Figure 3: Architecture of MPI+OmpSs-2@Cluster. Application ranks (appranks) communicate via MPI and helper ranks on some other nodes can execute tasks from heavily loaded appranks.

4 Distributed Taskiter

The main limits to the scalability of OmpSs-2@Cluster arise from the sequential creation of tasks and computation of their dependencies on Rank 0, as well as the centralized resolution of top-level task dependencies on the same rank. These bottlenecks are partially mitigated through strong support for task nesting, which increases effective task granularity, and through the Namespace optimization, which reduces the need for centralized dependency management. However, these mechanisms have largely been pushed to their practical limits within the current runtime design. A complementary approach is therefore to exploit structural regularities in the task graph itself, under programmer direction, enabling substantial reductions in the cost of task creation and dependency management.

Many scientific applications employ iterative methods or multi-step simulations in which the same directed acyclic task graph is executed repeatedly at each timestep or iteration. To address this common pattern, the taskiter construct was proposed in 2023 [3]. A loop can be annotated with taskiter provided that each iteration generates the same top-level dependency graph and the program remains valid if the code inside the loop body but outside any task is executed just once. The runtime instantiates the tasks once and represents the repeated execution of this acyclic structure as a cyclic task graph across iterations.

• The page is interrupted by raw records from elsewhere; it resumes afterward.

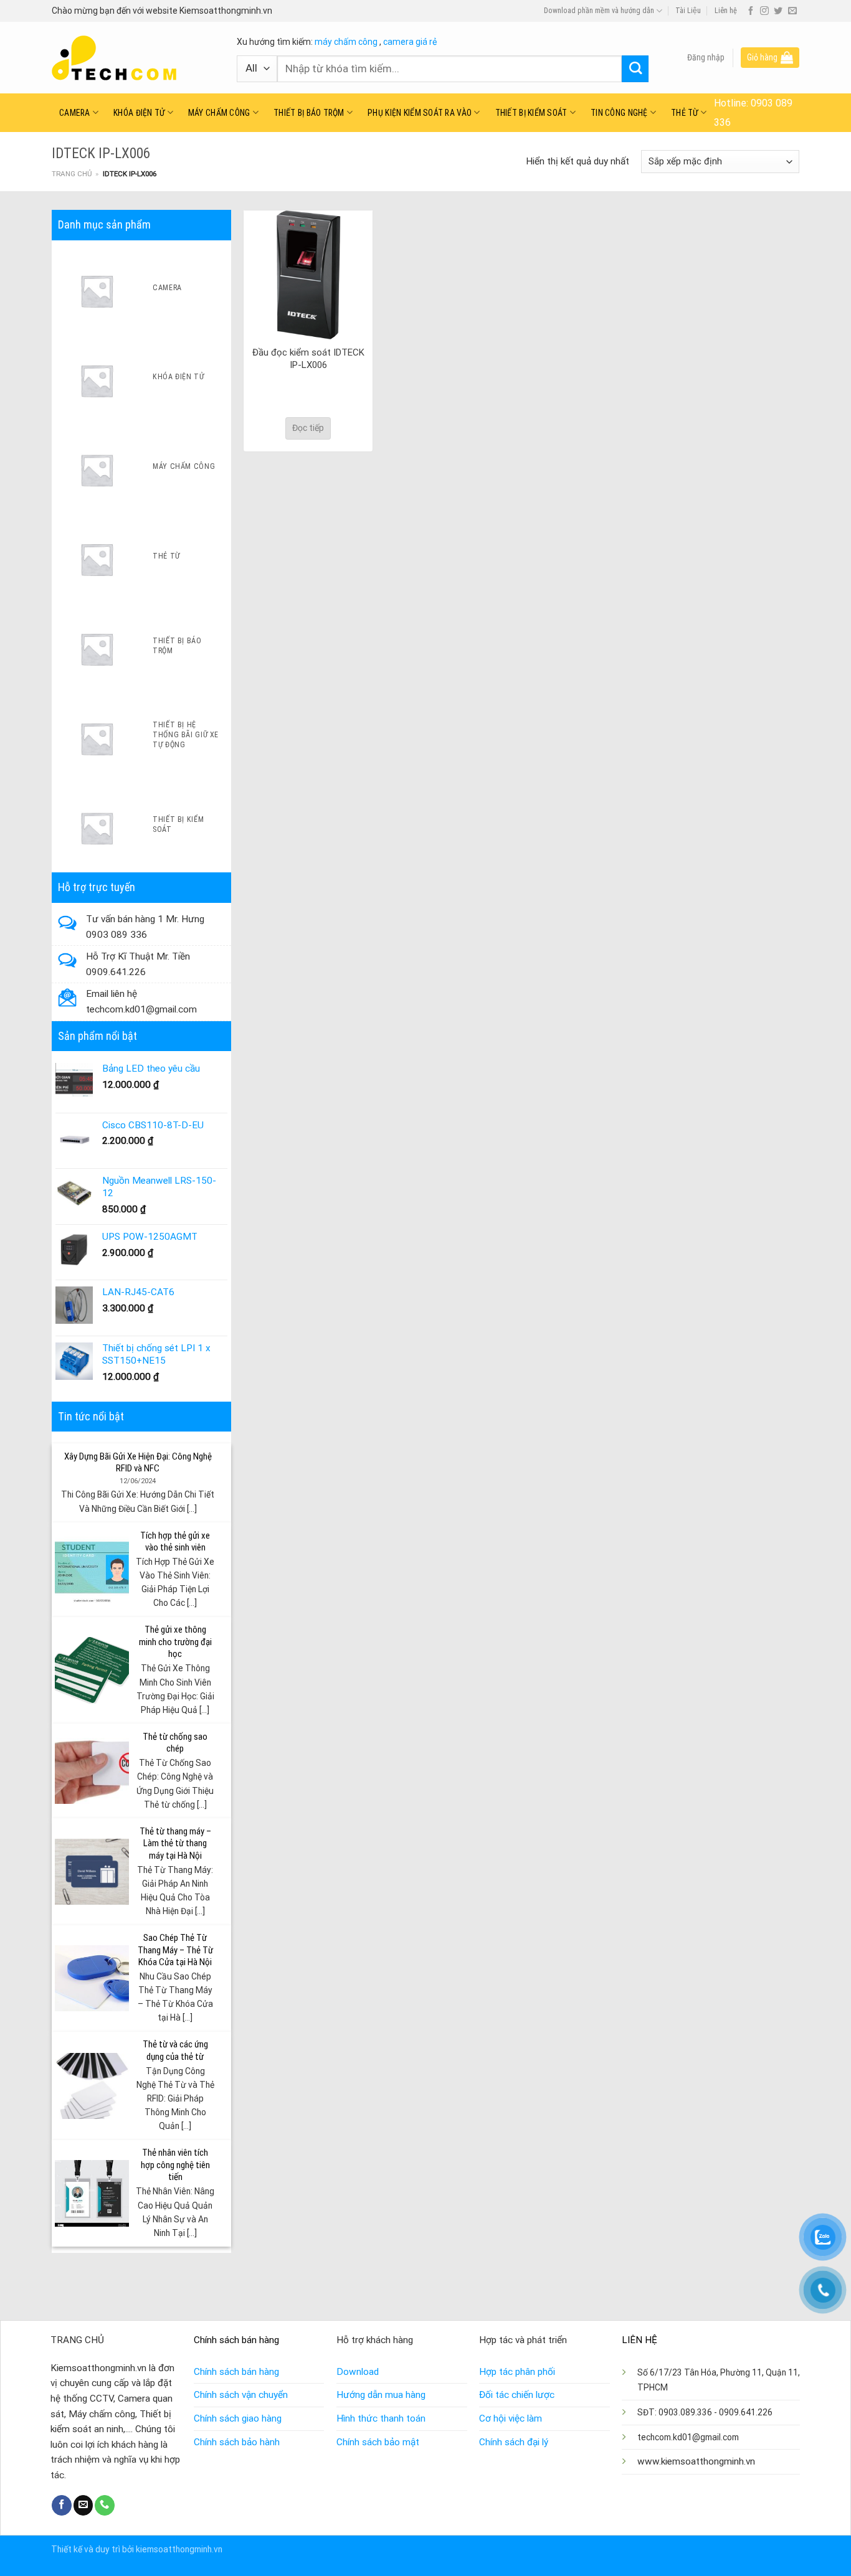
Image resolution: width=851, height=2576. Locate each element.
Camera (74, 113)
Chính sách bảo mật (377, 2442)
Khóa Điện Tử (138, 113)
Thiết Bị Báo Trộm (309, 113)
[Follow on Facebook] (750, 11)
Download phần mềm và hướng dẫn (599, 10)
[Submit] (635, 68)
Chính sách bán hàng (236, 2371)
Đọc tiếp (308, 428)
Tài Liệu (688, 10)
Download (357, 2371)
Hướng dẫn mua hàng (381, 2394)
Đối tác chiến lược (516, 2394)
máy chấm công (346, 42)
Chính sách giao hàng (238, 2418)
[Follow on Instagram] (764, 11)
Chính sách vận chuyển (241, 2394)
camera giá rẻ (410, 42)
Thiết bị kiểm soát (531, 113)
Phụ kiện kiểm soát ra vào (420, 113)
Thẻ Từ (684, 113)
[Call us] (105, 2505)
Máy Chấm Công (219, 113)
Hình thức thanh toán (381, 2418)
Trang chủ (72, 173)
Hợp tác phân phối (517, 2371)
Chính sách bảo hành (237, 2442)
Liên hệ (726, 10)
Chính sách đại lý (513, 2442)
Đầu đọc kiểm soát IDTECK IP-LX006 (308, 358)
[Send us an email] (792, 11)
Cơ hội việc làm (510, 2418)
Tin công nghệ (619, 113)
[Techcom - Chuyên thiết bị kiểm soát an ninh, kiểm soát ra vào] (135, 58)
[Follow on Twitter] (778, 11)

Distributed taskiter [18] extends this concept to OmpSs-2@Cluster. When the runtime encounters a loop annotated with taskiter, the loop is offloaded to all ranks, each of which locally instantiates the full task dependency graph. The runtime then partitions this cyclic graph across nodes, and each rank precomputes the MPI transfers in which it participates. Compared with MPI + OmpSs-2, the only overhead is the one-time initialization cost, after which the loop body is executed without any control messages. By integrating MPI communications directly into the application’s task graph, distributed taskiter naturally overlaps computation and communication. Experimental results show that this approach achieves throughput matching or exceeding that of MPI + OpenMP. In some cases, for example 3D wave parallelism in the Gauss–Seidel heat equation, the asynchronous tasking approach exposes substantially more parallelism than fork–join MPI + OpenMP, and distributed taskiter achieves performance on par with state-of-the-art TAMPI [17] + OmpSs-2 (see [18]).

5 Conclusions

While task-based programming has proven effective at node level and workflow scale, our experience with OmpSs-2@Cluster confirms that extending fine-grained task graphs to distributed memory quickly encounters scalability limits related to centralized task creation and dependency management. Addressing these issues required substantial runtime engineering effort and a sequence of optimizations to enable practical scalability to tens of nodes.

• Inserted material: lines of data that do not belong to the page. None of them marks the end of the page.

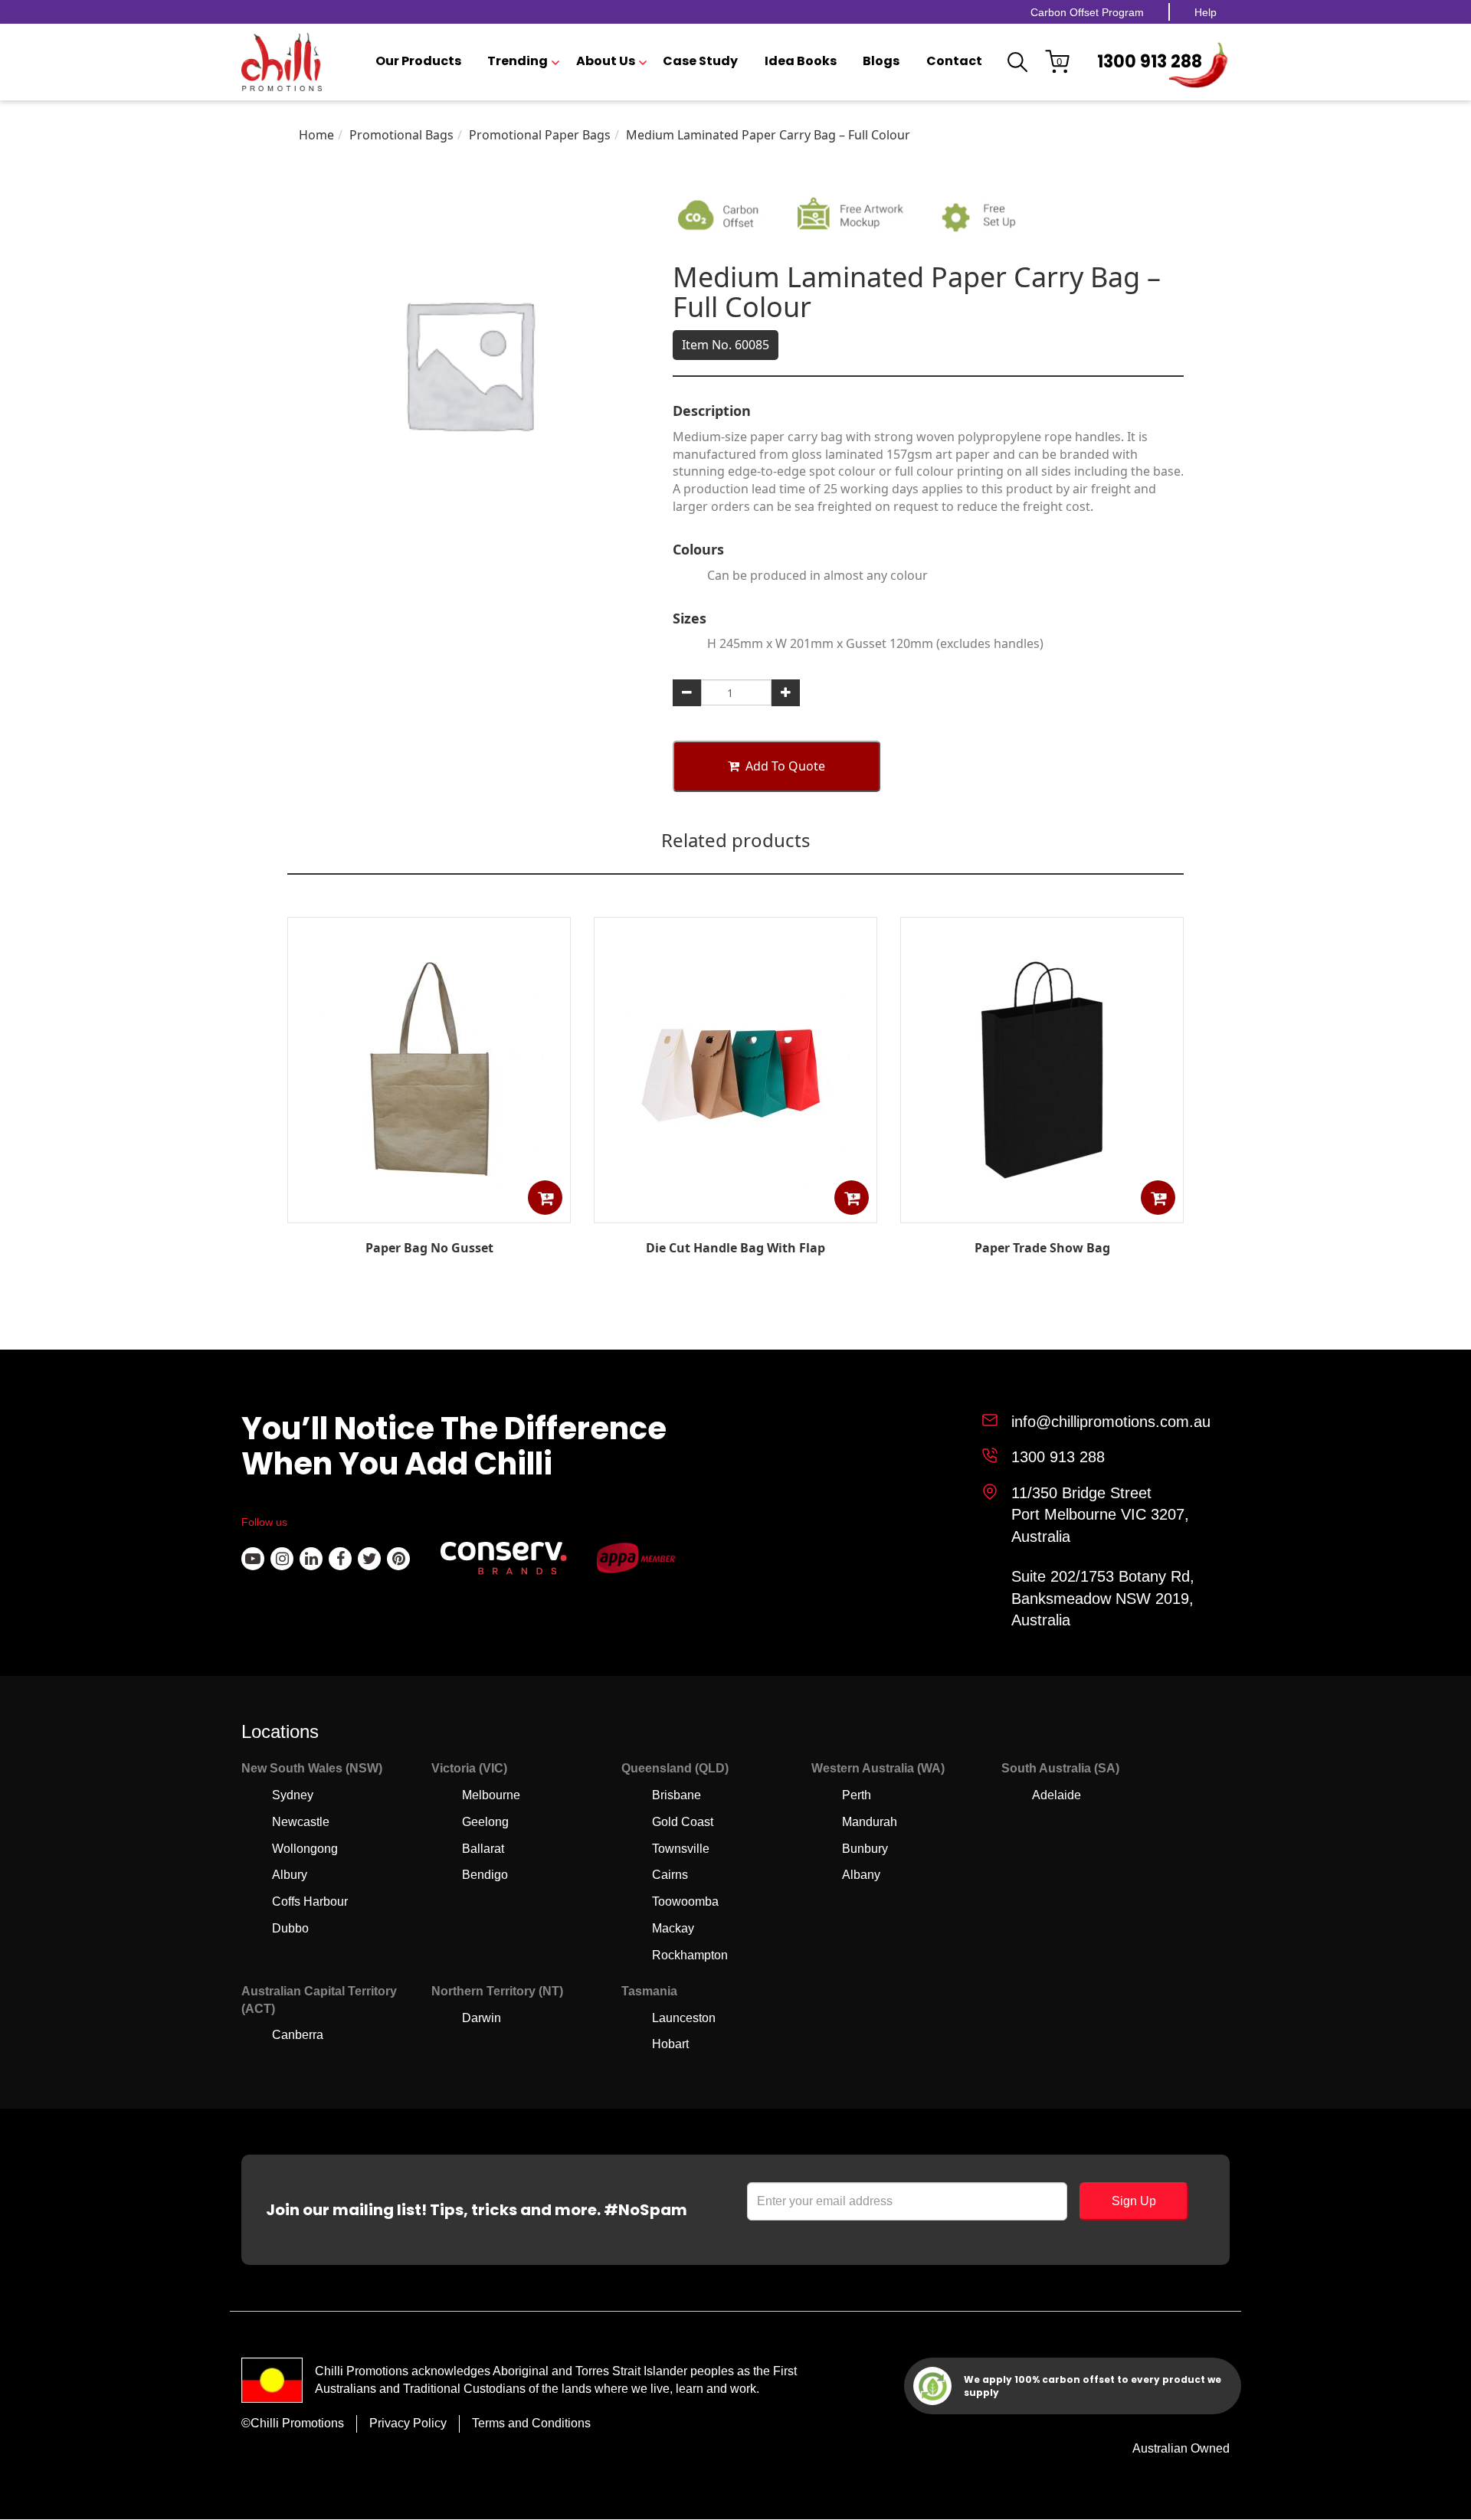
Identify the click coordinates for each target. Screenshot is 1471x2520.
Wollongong (305, 1848)
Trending (517, 61)
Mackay (673, 1928)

The paper highlights two complementary directions in which distributed tasking provides tangible benefits. First, OmpSs-2@Cluster can be used selectively to mitigate residual load imbalance in hybrid MPI+OmpSs-2 applications. By combining task offloading with BSC’s DLB library, our approach improves resource utilization with minimal disruption to existing application structure. Second, for applications with regular iterative structure, distributed taskiter demonstrates that exposing and exploiting task-graph regularity can fundamentally reduce runtime overheads. Similar ideas may apply to other kinds of task graph structure.

Overall, these results suggest that distributed tasking is most effective when applied judiciously, either as a targeted mechanism to address specific inefficiencies such as load imbalance, or in conjunction with programmer-provided structure that enables the runtime to avoid repeated control overheads. While OmpSs-2@Cluster cannot replace MPI as the dominant distributed-memory programming model for large-scale HPC, it demonstrates that task-based abstractions can deliver productivity, adaptability, and competitive performance when their limitations are explicitly acknowledged and addressed.